I’ve had many a battle with Mr. Melancholy, but learned that he slinks away in defeat whenever I turn my thoughts from how I’m feeling to how I can bless others. Studying one’s navel is never a good strategy for joy. But what I’m feeling tonight is no kin of depression or melancholy. It’s a sadness that borders on anger. Anger over a world so broken that it devours the best of its citizens. Anger that I have so often myself been complicit in the cycle of sin that fuels that brokenness. Anger at my helplessness to change it. 

Many of my Christian friends will encourage me to prayer, and they are correct in doing so. I pray because if I don’t, I would end up in a nihilistic spiritual fetal position,  just waiting to die. I pray because like Peter when Jesus asked if the disciples were going to follow the crowd which was abandoning him in droves, responded, “Where can we go? You have the words of life.” Prayer is the lone thread that tethers me to sanity and hope; prayer rooted in Scripture, prayer that often is reduced to mere “groanings which cannot be uttered” (Romans 8:26).

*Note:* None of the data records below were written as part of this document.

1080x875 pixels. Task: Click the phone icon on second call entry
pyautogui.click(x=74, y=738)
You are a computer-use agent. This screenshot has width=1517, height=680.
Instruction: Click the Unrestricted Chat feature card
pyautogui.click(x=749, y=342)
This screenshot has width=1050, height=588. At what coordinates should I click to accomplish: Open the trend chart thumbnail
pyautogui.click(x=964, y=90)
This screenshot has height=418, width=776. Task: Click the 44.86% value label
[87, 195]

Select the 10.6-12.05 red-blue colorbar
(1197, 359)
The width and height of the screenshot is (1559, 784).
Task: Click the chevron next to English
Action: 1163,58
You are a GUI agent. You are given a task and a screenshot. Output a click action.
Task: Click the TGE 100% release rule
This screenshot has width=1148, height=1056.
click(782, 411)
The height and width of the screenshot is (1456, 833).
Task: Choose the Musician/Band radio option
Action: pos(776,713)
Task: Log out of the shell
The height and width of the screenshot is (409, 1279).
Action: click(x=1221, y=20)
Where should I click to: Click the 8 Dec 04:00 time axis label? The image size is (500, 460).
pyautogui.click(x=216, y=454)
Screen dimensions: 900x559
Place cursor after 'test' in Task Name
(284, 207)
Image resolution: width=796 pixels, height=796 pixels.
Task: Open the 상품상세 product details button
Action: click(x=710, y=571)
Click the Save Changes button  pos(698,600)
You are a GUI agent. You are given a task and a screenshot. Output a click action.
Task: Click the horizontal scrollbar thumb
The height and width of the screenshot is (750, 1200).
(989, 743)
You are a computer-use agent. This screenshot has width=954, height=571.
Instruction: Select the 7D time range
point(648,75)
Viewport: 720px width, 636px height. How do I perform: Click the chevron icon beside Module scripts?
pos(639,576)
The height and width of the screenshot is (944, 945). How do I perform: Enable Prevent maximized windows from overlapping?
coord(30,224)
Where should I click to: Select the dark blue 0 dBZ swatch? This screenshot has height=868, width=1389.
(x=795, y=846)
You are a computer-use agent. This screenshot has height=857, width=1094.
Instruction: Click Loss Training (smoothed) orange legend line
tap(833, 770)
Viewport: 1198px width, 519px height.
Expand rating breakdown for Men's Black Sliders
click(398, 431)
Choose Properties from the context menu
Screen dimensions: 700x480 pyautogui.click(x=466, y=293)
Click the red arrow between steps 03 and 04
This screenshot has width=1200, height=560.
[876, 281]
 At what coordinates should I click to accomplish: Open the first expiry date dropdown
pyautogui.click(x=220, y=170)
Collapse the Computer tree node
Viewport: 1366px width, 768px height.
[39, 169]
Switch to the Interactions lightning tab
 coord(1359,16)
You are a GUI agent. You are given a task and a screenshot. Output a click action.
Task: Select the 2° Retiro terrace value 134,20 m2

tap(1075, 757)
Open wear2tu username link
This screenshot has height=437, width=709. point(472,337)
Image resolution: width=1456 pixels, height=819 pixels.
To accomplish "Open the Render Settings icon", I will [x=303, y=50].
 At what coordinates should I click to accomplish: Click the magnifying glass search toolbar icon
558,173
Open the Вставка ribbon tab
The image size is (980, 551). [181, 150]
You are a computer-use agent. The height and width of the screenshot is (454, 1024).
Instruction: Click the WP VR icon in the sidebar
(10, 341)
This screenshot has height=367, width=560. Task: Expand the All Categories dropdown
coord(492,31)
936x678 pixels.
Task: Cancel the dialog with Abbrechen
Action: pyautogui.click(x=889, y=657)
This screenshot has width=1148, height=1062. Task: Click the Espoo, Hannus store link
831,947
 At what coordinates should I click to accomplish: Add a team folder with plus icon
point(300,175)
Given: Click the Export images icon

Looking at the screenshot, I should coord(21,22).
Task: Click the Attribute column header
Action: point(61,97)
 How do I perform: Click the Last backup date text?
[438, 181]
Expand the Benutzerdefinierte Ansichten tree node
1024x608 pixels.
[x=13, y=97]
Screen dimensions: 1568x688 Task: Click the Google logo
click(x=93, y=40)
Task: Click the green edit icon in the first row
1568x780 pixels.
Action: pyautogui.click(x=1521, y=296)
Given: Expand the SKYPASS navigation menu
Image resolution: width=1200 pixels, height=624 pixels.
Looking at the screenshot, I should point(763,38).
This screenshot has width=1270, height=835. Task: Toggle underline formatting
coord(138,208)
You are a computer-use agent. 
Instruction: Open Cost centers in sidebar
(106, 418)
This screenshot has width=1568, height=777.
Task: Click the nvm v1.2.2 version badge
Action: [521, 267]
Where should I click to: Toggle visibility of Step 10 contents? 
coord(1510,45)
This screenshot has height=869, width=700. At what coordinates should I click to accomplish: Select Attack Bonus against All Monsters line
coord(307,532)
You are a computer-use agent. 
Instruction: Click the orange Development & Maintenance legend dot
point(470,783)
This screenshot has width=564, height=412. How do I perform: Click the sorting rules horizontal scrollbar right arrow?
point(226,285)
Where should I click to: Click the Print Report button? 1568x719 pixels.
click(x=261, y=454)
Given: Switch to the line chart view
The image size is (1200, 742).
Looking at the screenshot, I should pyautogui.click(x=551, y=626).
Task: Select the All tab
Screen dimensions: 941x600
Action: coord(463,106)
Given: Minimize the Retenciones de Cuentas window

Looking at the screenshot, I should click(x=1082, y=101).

When John was in prison, he sent disciples to ask if Jesus really were the Messiah. Jesus’ response? “, the blind see, the lame walk, the lepers are cleansed, the deaf hear, the dead are raised, and the Gospel is preached to the poor. Blessed is he who isn’t offended because of me.” (Luke 7:22). Not a word of comfort, not a whisper of deliverance. I wonder how John took that reply. Jesus calls us to a life from which we might easily shrink back in fear. I wish I could pray like some of my friends pray, calling down angels, commanding demons, speaking with loud and bold confidence. I pray for healing, but I must confess to having a hard time seeing with the eyes of faith and ignoring what these earthly eyes behold.

Life is a wonderfully mysterious gift. And even in the difficulties and the challenges and the sickness and the pain and sorrow and tears it is a gift and I cherish it because I’ve been able to share it with so many wonderful people. The tears flow only because the love is real and deep, and though my clout in heaven often seems diminutive, the heart from which those prayers ascend is not, so in the midst of my sorrow for my brothers and sisters, I pray, giving thanks for each one of them who have enriched me in ways they cannot imagine, and trusting that these feeble prayers are heard and will be like arrows in the bullseye of this world’s brokenness. I take some comfort in my favorite definition of prayer: Rebellion against the status quo. If that be true, come what may, behind this nondescript facade, I am a rebel to the core.